[Stored data entries]
>>

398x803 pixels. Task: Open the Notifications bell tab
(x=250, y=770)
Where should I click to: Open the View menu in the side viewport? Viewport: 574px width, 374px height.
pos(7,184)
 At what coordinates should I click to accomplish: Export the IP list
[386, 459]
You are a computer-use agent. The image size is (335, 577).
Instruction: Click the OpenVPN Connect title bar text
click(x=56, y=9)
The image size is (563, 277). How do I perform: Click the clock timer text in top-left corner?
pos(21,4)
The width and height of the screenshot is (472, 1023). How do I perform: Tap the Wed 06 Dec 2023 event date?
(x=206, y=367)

<<

WHAT IS EXPECTED => Nothing in the records may change; output all of them exactly.

THE ANSWER =>
398x803 pixels. Task: Open the Notifications bell tab
(x=250, y=770)
Where should I click to: Open the View menu in the side viewport? Viewport: 574px width, 374px height.
pos(7,184)
 At what coordinates should I click to accomplish: Export the IP list
[386, 459]
You are a computer-use agent. The image size is (335, 577).
Instruction: Click the OpenVPN Connect title bar text
click(x=56, y=9)
The image size is (563, 277). How do I perform: Click the clock timer text in top-left corner?
pos(21,4)
The width and height of the screenshot is (472, 1023). How do I perform: Tap the Wed 06 Dec 2023 event date?
(x=206, y=367)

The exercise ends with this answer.